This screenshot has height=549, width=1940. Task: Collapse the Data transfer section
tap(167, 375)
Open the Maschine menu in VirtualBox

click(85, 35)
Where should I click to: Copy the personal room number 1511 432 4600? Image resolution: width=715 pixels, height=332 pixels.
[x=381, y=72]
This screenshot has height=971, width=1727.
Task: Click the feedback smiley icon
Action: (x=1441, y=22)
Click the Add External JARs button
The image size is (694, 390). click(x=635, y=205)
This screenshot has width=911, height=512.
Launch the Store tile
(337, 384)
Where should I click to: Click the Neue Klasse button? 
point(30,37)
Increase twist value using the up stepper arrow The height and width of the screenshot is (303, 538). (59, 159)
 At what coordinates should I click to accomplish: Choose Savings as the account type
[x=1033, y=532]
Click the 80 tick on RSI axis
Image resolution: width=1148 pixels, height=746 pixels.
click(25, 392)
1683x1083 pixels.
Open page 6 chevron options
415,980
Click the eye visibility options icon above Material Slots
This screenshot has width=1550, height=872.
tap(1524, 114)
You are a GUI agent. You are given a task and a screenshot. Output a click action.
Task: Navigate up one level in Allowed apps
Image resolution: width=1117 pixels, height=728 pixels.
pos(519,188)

Aim of the task: Everything from the line containing "Image resolution: width=1117" to the bottom of the listing is to be set down exactly; leave out all other lines.

Solution to the problem:
Image resolution: width=1117 pixels, height=728 pixels.
pos(519,188)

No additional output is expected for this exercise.